Home assistant is a highly customisable system which allows Stevie & I to control the whole thing both at home and away using DDNS. We have set-up Home Assistant to connect with AppDaemon’s HADashboard which we log into via web connection on tablets dotted around the house.
Below is an example of one of the AppDaemon HADashboards we have in the house, these do use a completely unique method of programming which does require you to read & pay attention to, failing to do so WILL result in hours of frustration. The below is a screenshot taken from a web browser but on the tablet, it is set to boot into Kiosk mode & show only this interface.
The entire system runs on a tiny Raspberry Pi which is concealed within our house for an added level of physical security (to protect it for the purposes of use as our security system).
The Home Assistant ecosystem is based on linux and can be written directly to a micro SD using Etcher or another ISO writer. I personally use Etcher because it is the only SD writer which I have found that works properly on MacOS 100% of the time. Many of the others I have used, I have found to be sketchy at best or to not work at all.
We originally had a set of articles on the SteJay site before we moved web hosts about Home Assistant and home automation but unfortunately, these where lost in the transition.
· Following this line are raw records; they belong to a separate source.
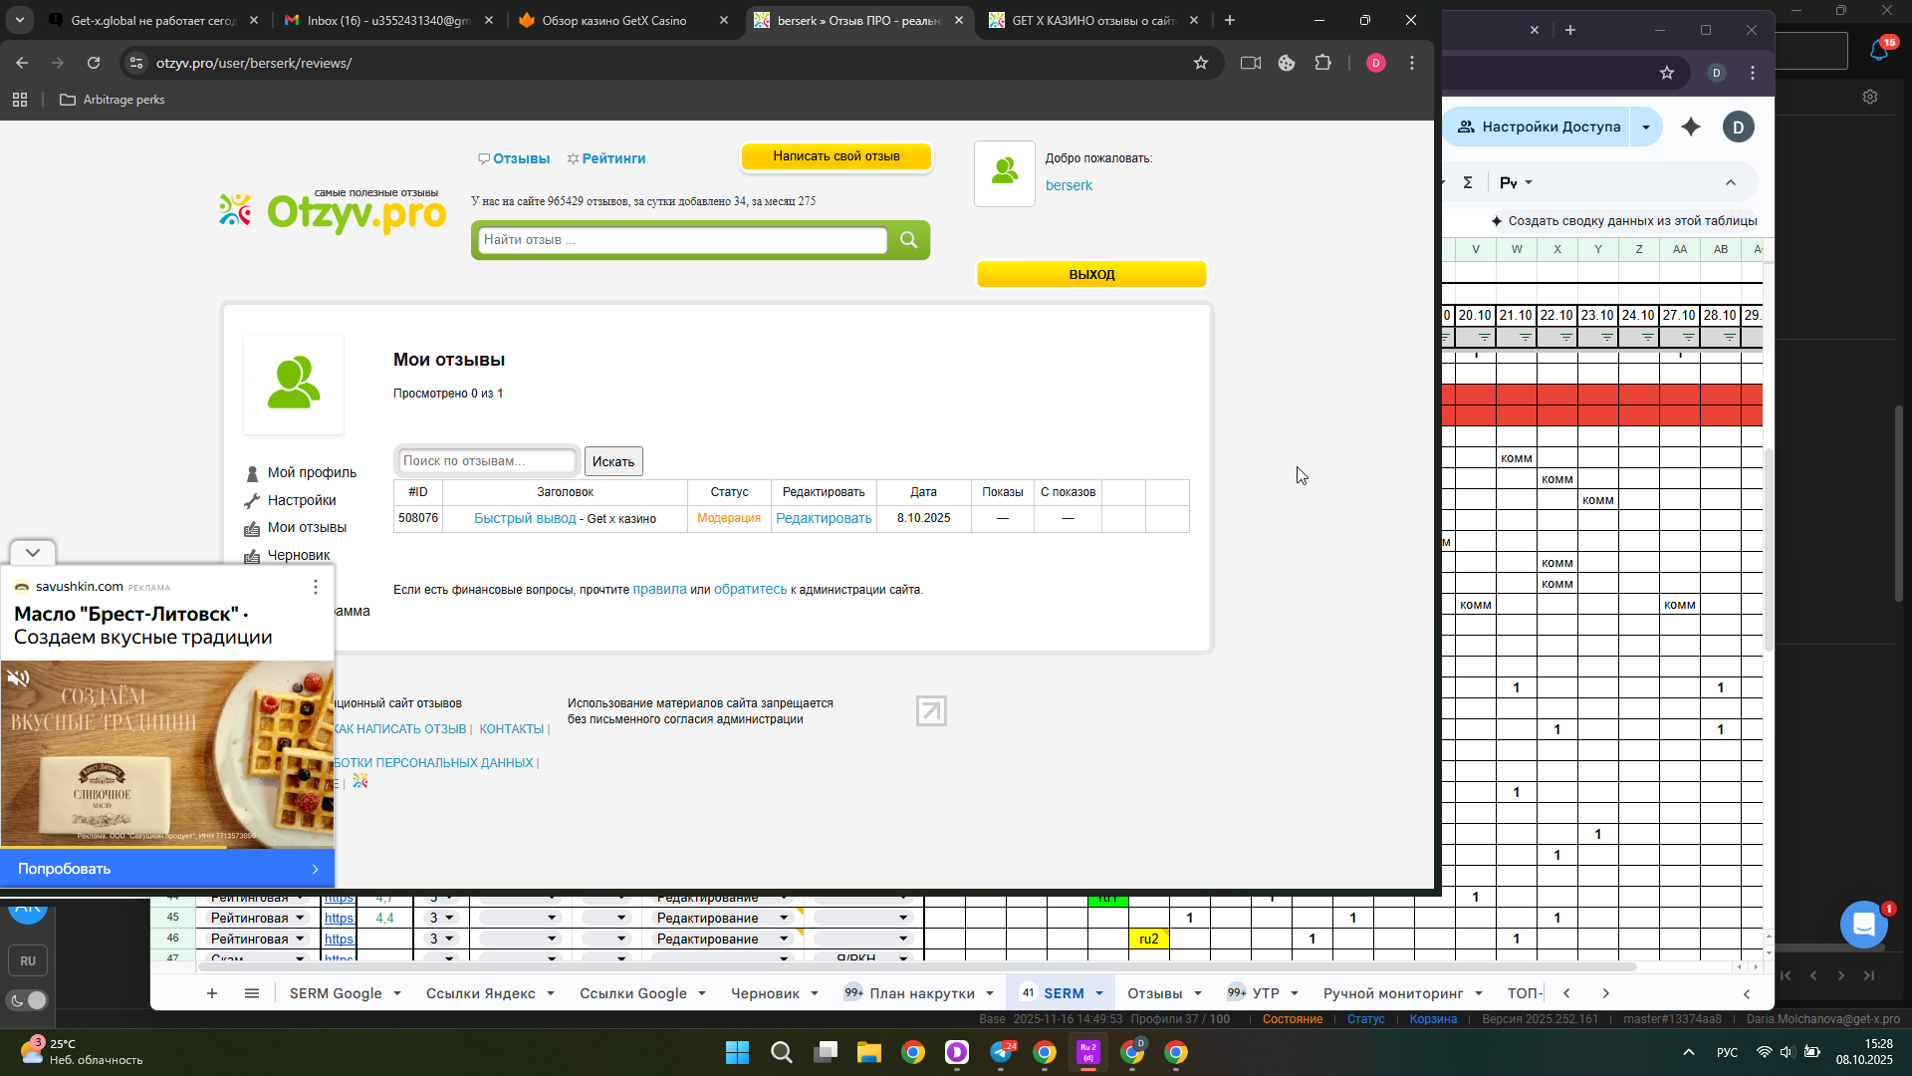Expand the Настройки Доступа dropdown arrow

pos(1646,127)
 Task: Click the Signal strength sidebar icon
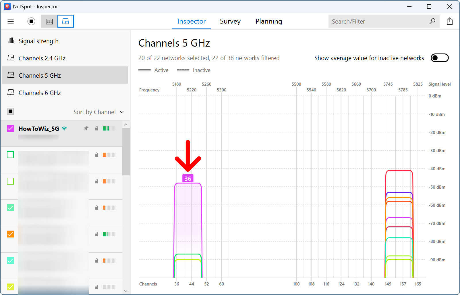(x=10, y=41)
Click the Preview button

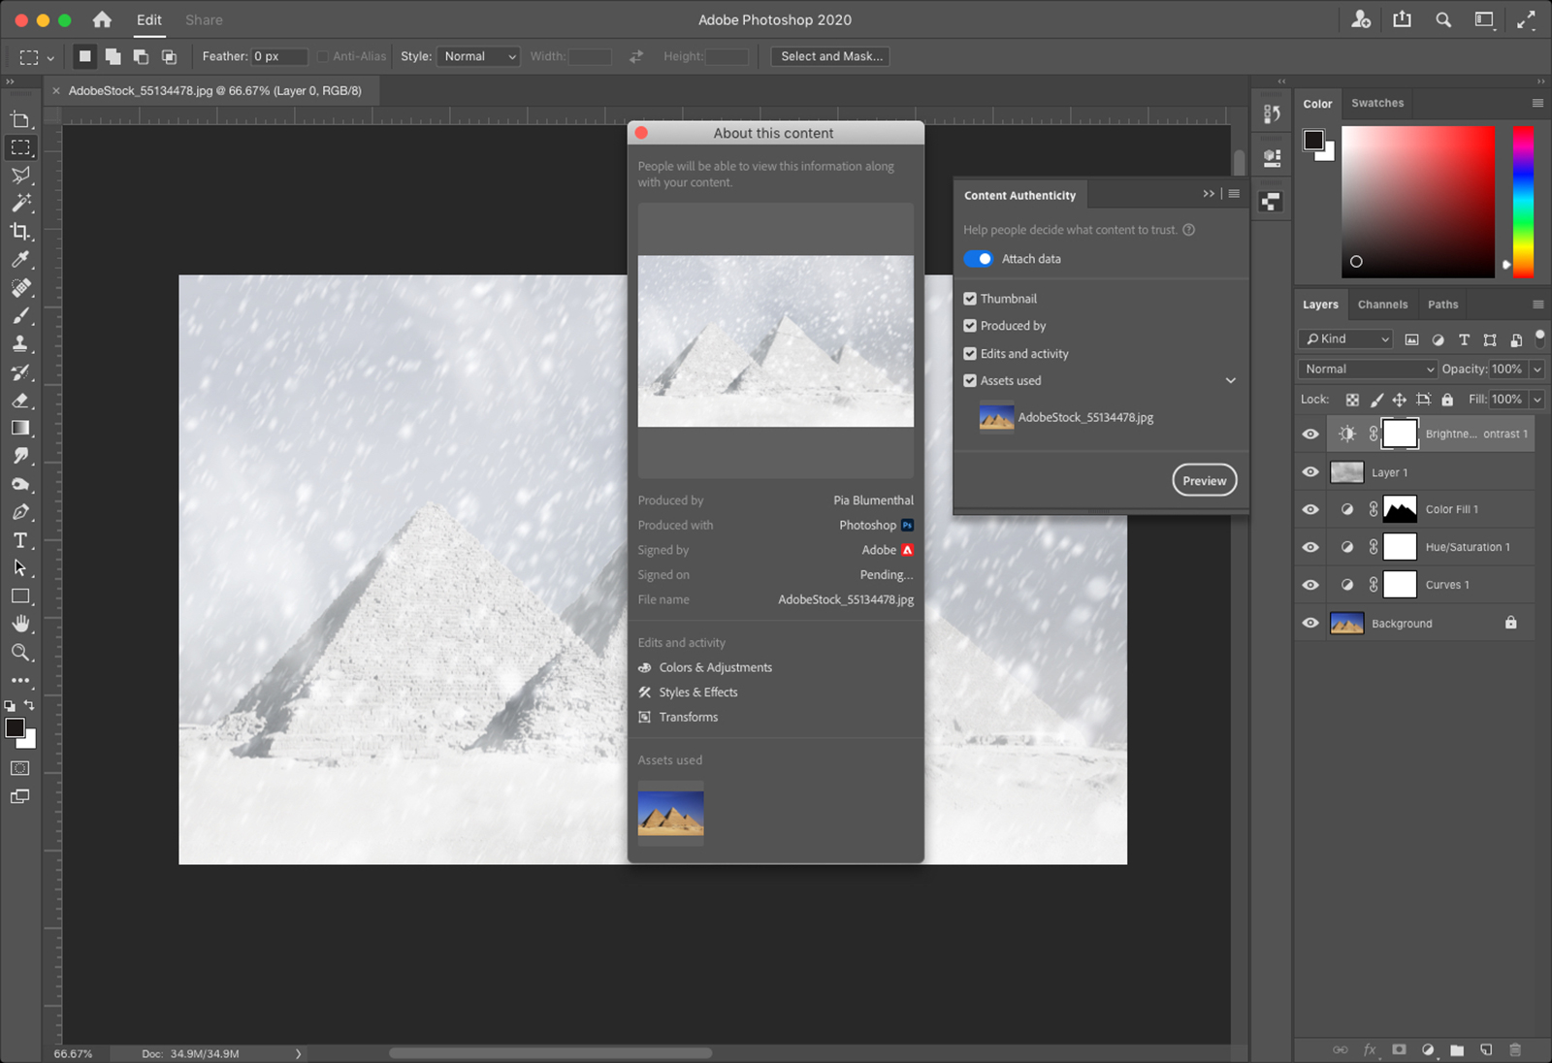pos(1204,479)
The plan is to have a new series of articles here with some of our creations, including our NODE MCU based multi sensor – which was created based on the guidance provided by Bruh Automation, An introduction to Home Assistant and its features & focuses on many of the plethora of features and functions we make use of in our home & many we plan to use in the future.
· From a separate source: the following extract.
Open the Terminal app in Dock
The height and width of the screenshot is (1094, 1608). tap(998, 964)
Because the Home Assistant platform is so powerful, in my view and many others, it is by far, the leader of the open source home automation market at the moment and has been for quite some time.
The Home Assistant environment relies heavily on the programming Language YAML. Which describes itself as the “human friendly data serialisation standard for all programming languages.” In truth, it takes a little bit of getting used too but once you understand the key flaws of it, you’ll be away and running with it in no time!
The major thing to remember is that indentation, spacing and use of certain punctuation is super important! If you put too bigger or too smaller indentation on one line of the code which can cascade for several 100 lines, you will become frustrated, unless you use a great Text Editor like me!
Brackets is an Open Source (See the theme here?) software which seems to be able to edit almost any programming language (I am yet to find one it doesn’t understand the formatting of)! I use it for editing everything from YAML files for our Home Assistant implementation to editing the PHP templates for this website. Brackets is a crisp, clean interface which works on both Mac & PC, it allows for live editing of documents, showing the impact of each change (This is intended more for web development), it is super lightweight, features a crisp & easy to get used to interface & best of all, colour marks your code blocks, gives you line information and understands the indentation formatting which is needed for YAML to be written. I 100% recommend Brackets as your next text editor & am confident, you’ll never look back!